TASK INSTRUCTIONS: Extract every line below that contains the word "computer".

DATA SUPPLIED:
== Segment start ==

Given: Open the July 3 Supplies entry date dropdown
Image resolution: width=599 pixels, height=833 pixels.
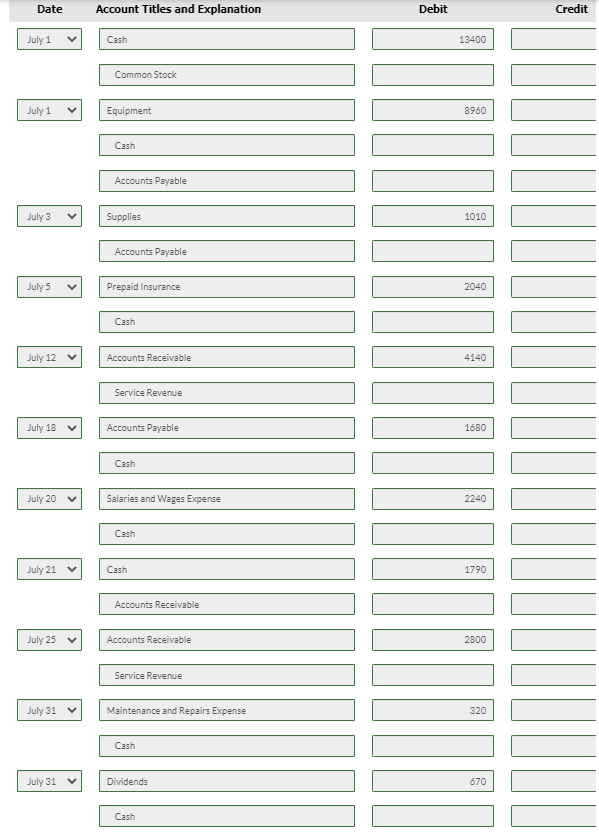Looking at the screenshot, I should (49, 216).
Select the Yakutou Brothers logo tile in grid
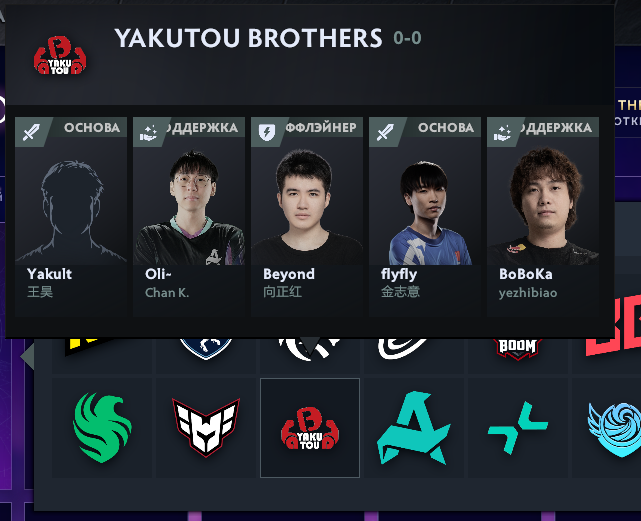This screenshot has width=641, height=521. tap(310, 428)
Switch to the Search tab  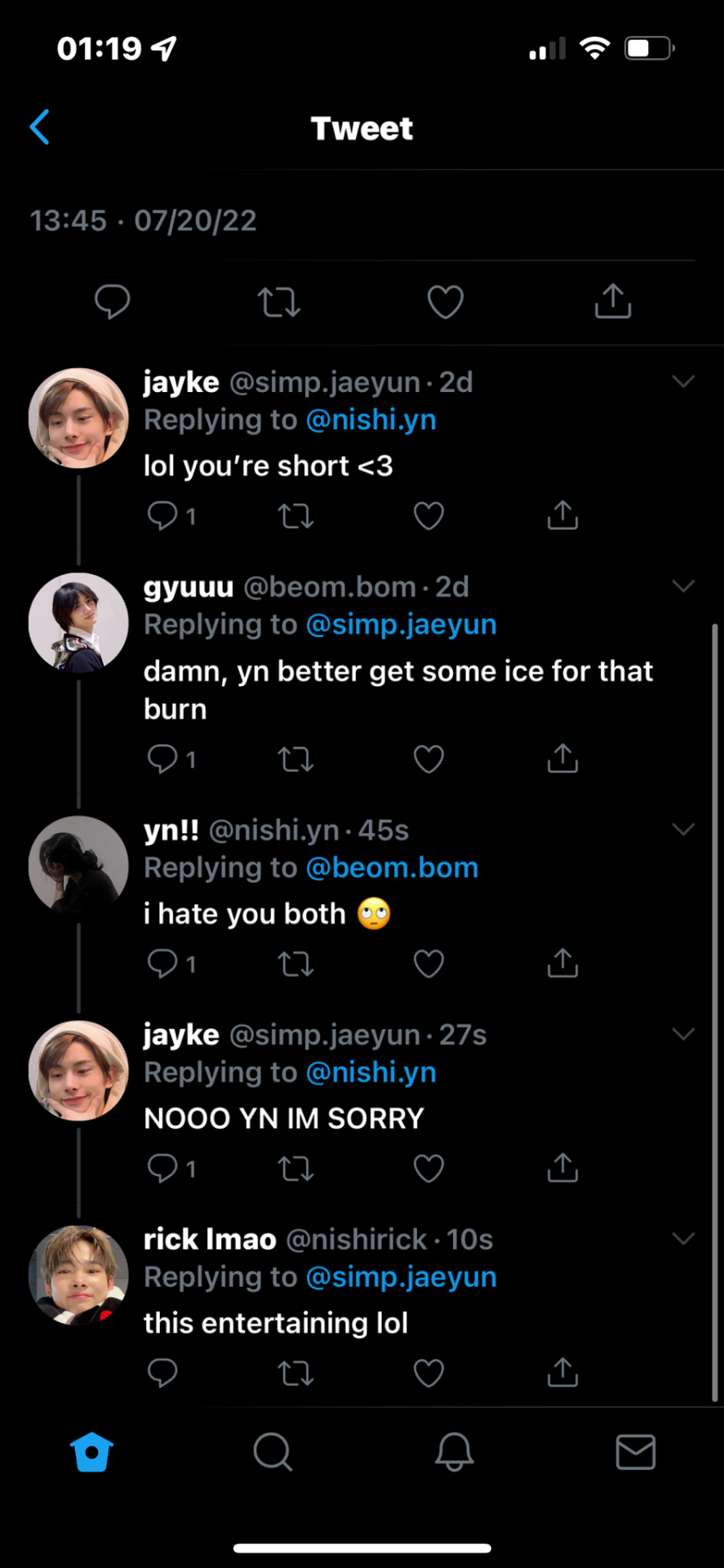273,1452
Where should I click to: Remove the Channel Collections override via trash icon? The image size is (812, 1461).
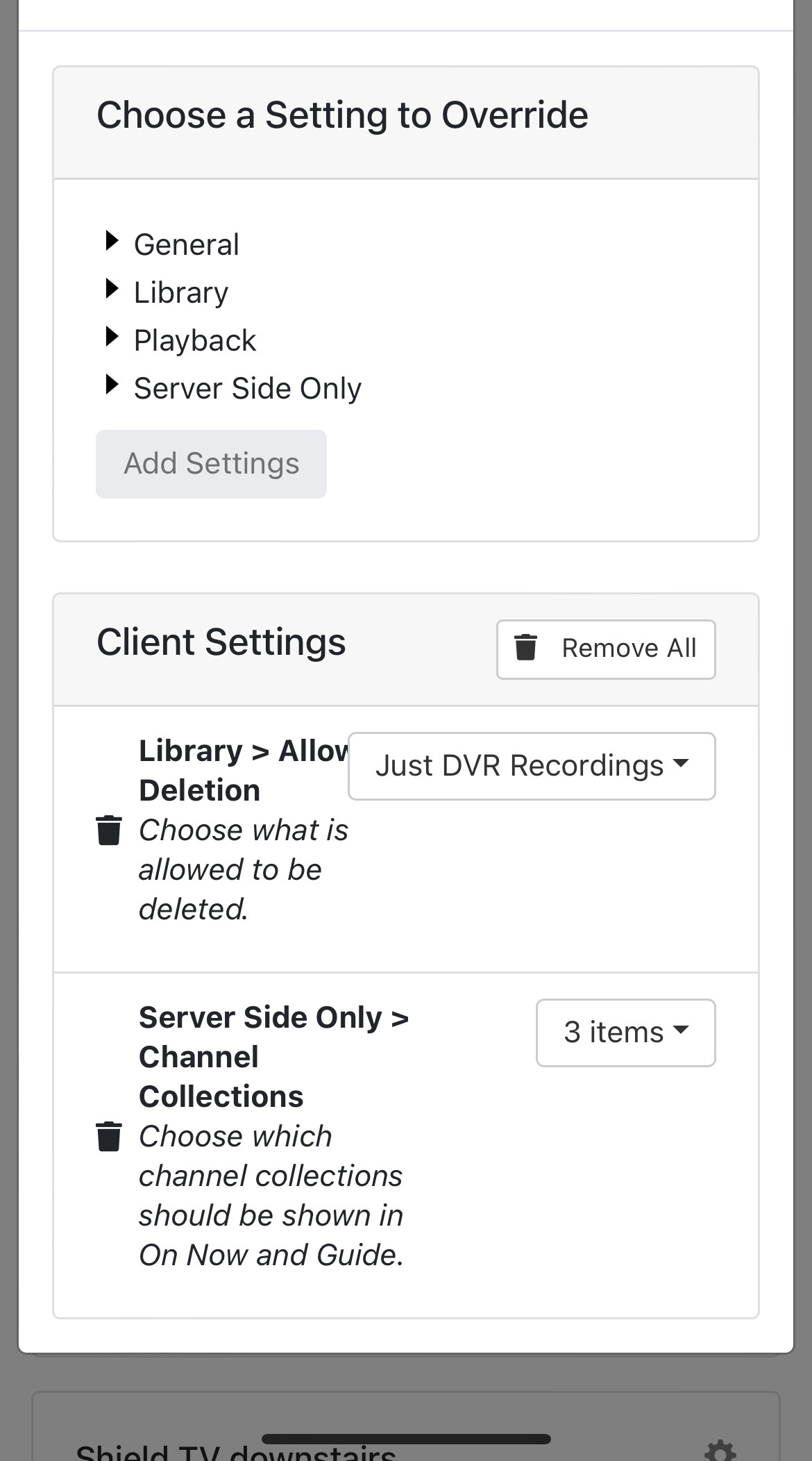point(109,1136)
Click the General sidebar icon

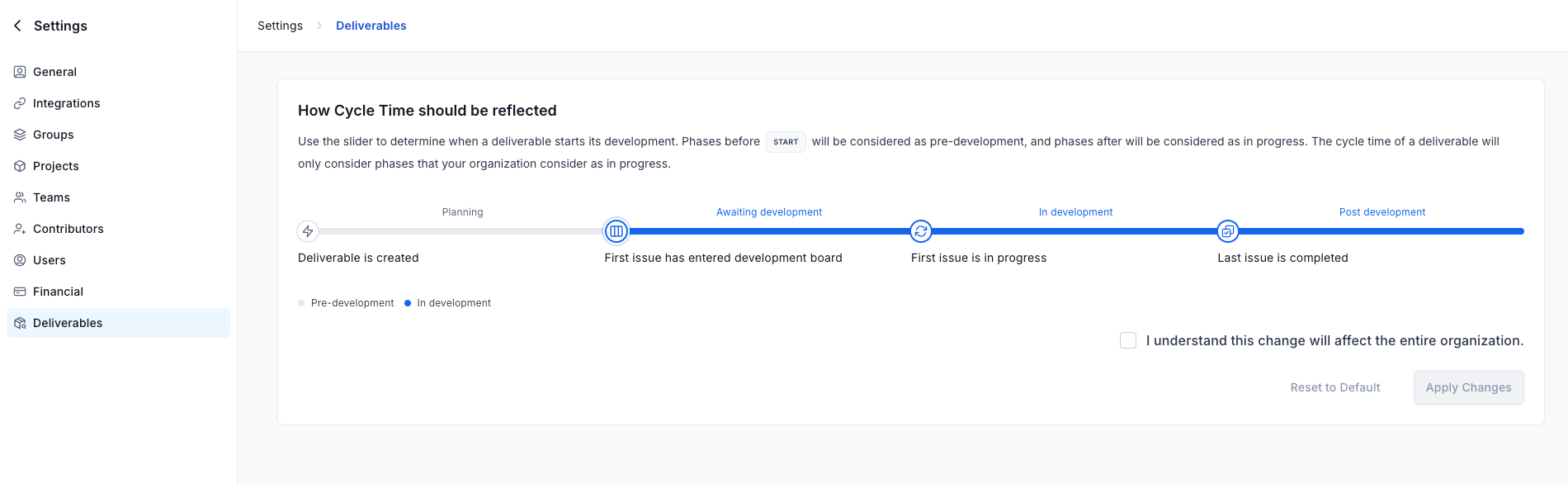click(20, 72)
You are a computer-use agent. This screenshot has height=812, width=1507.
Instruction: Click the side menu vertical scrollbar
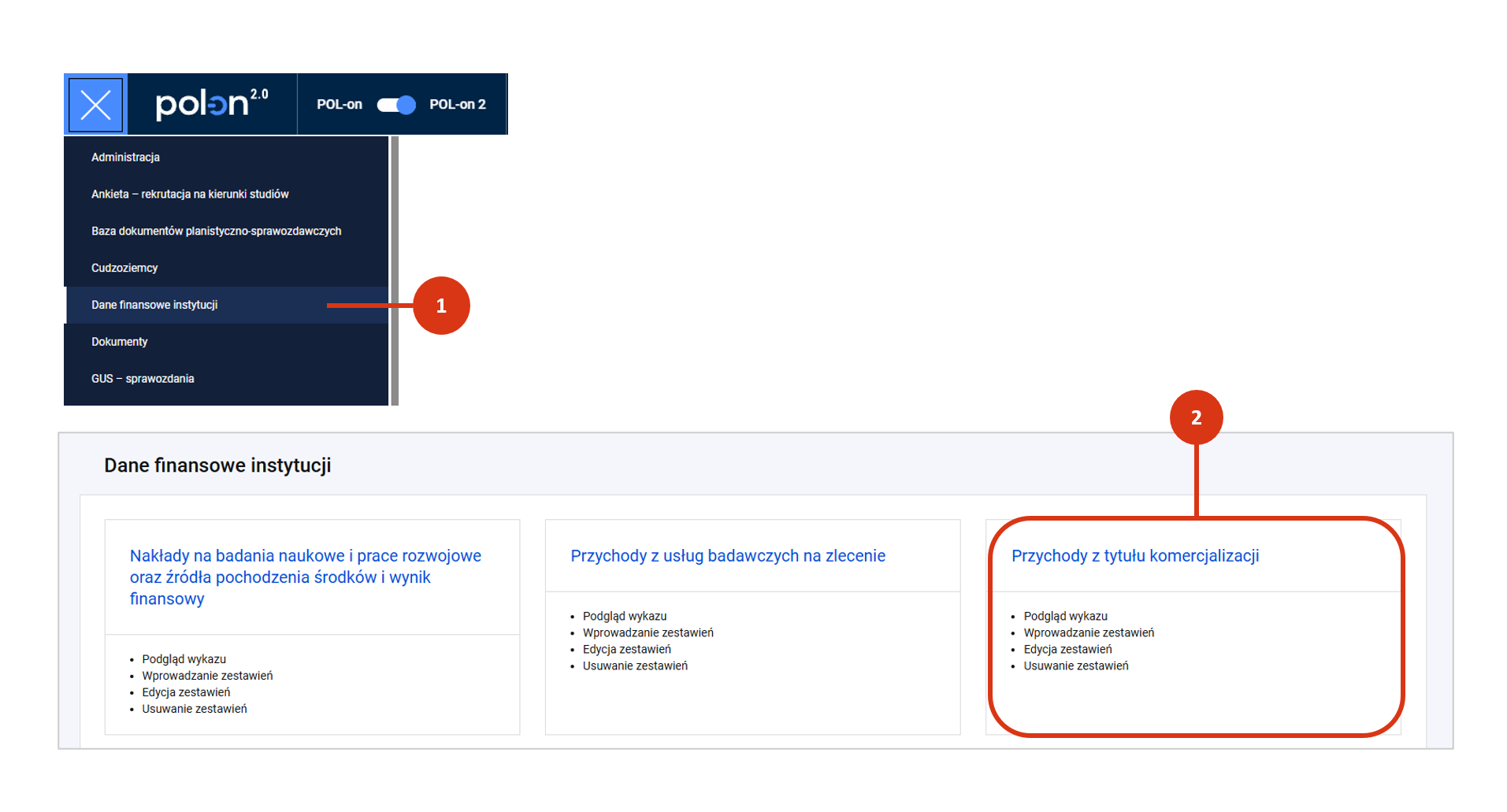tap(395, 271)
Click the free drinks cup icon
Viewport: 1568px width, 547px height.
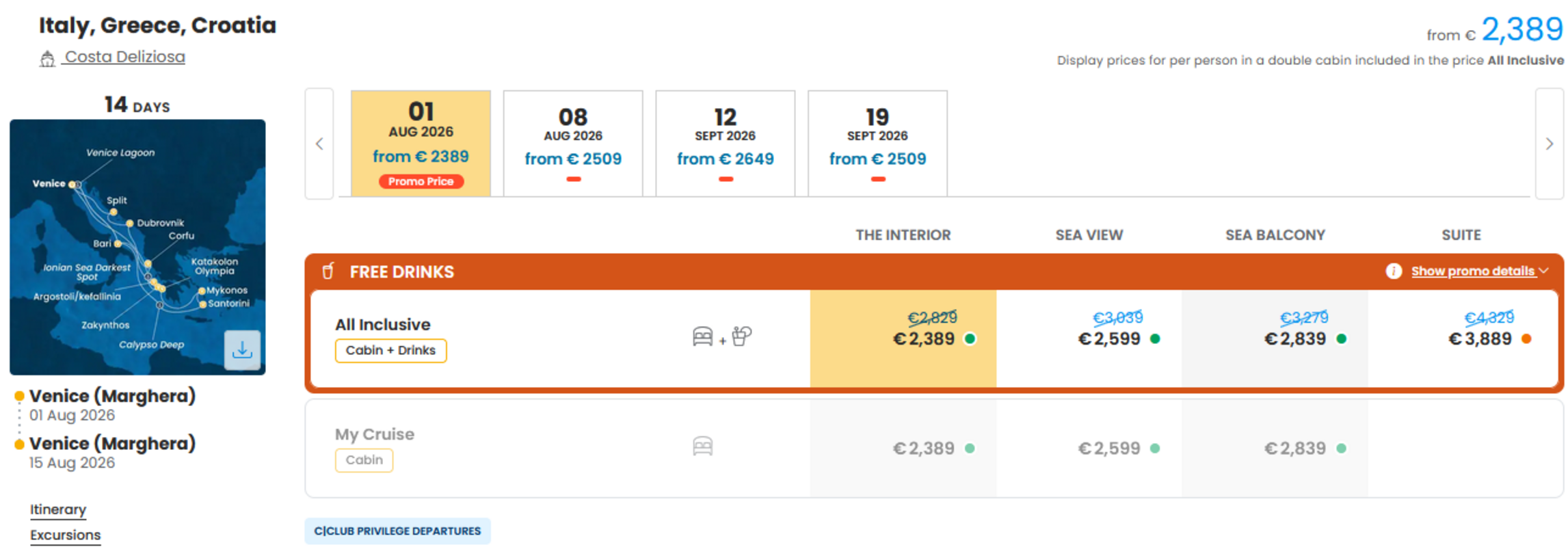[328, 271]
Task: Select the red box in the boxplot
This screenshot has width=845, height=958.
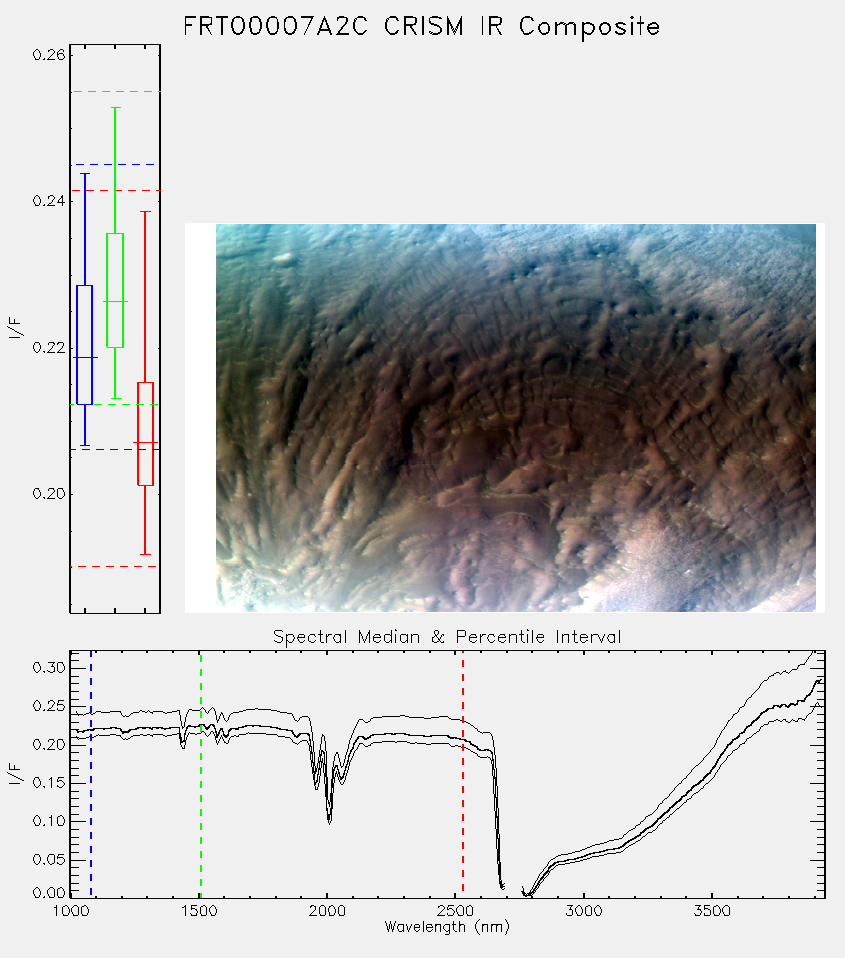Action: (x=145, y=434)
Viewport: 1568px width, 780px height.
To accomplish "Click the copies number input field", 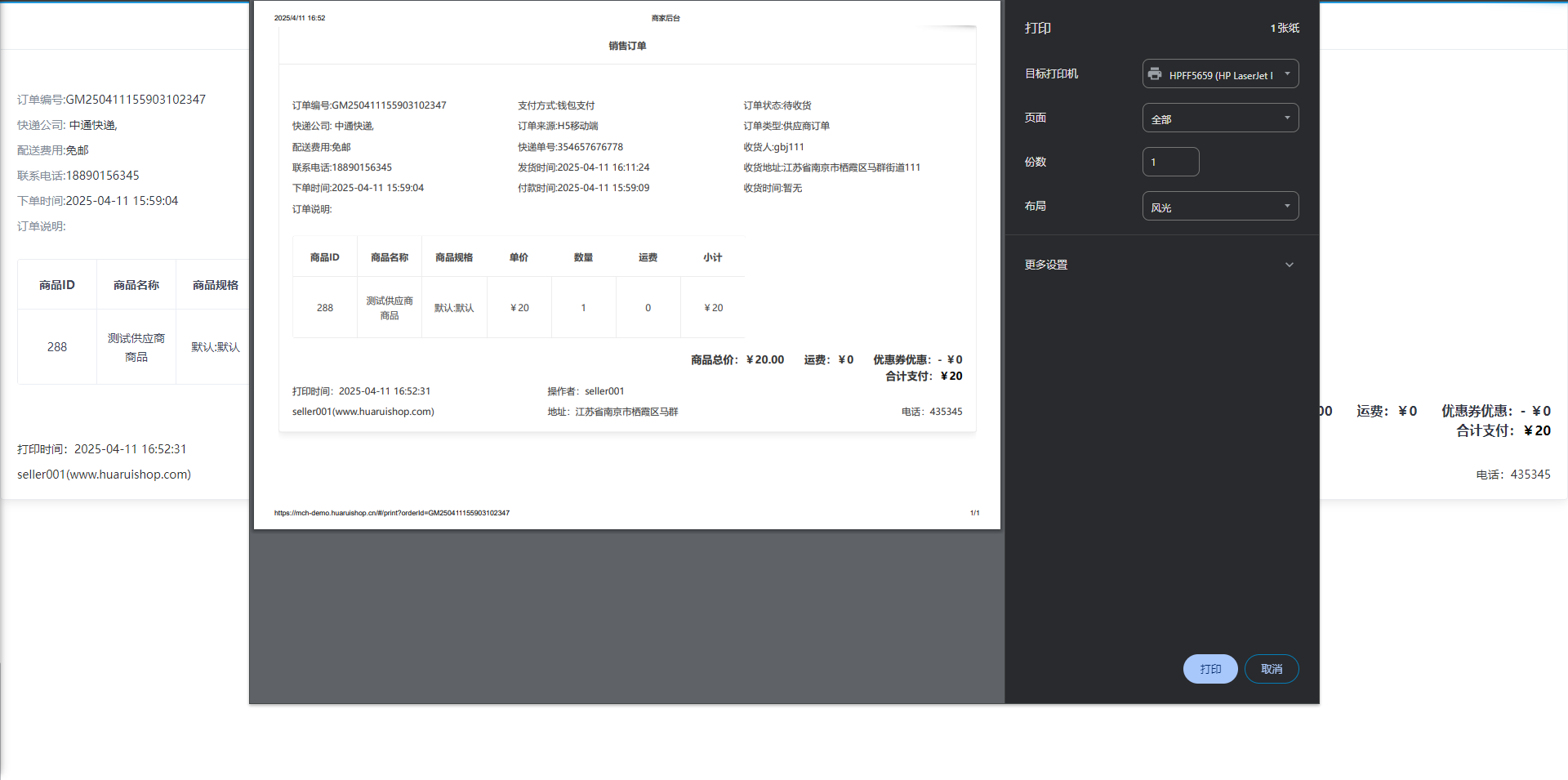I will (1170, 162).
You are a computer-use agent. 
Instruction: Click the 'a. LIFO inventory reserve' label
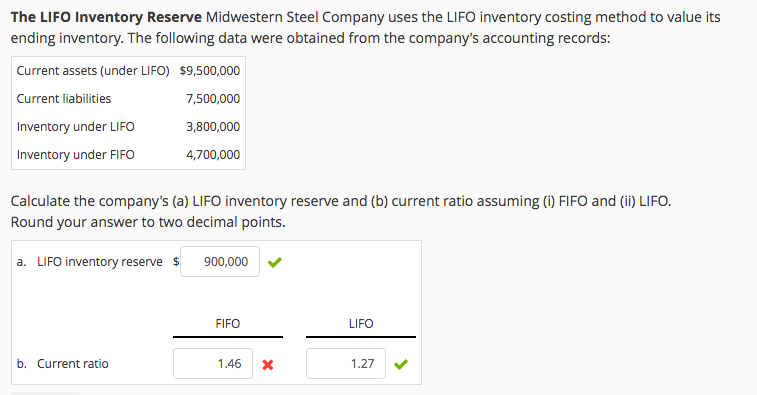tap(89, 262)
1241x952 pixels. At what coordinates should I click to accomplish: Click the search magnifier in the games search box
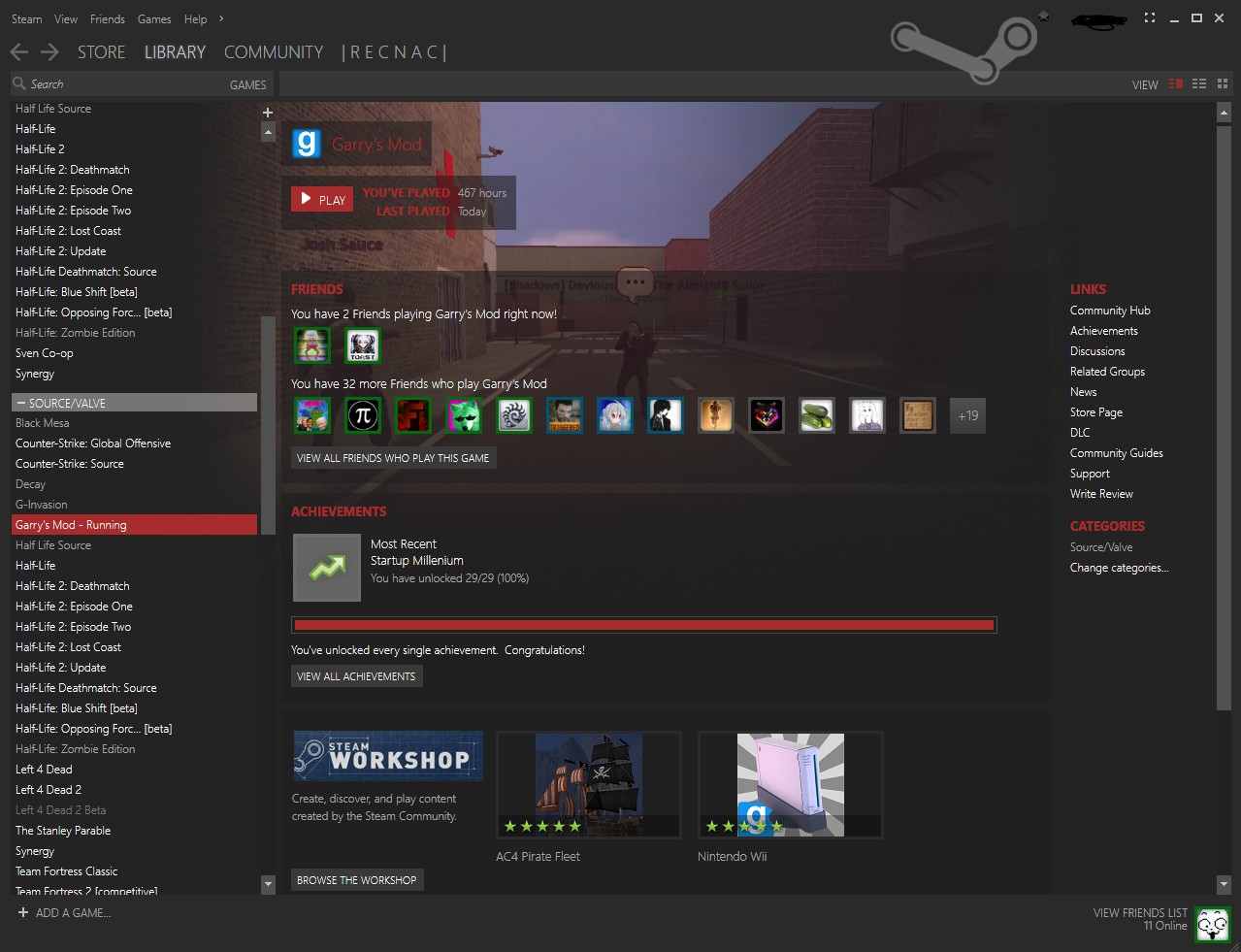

== Segment end ==

ANSWER TO THIS EXERCISE:
You are a computer-use agent. This screenshot has height=812, width=1507.
You are a computer-use agent. 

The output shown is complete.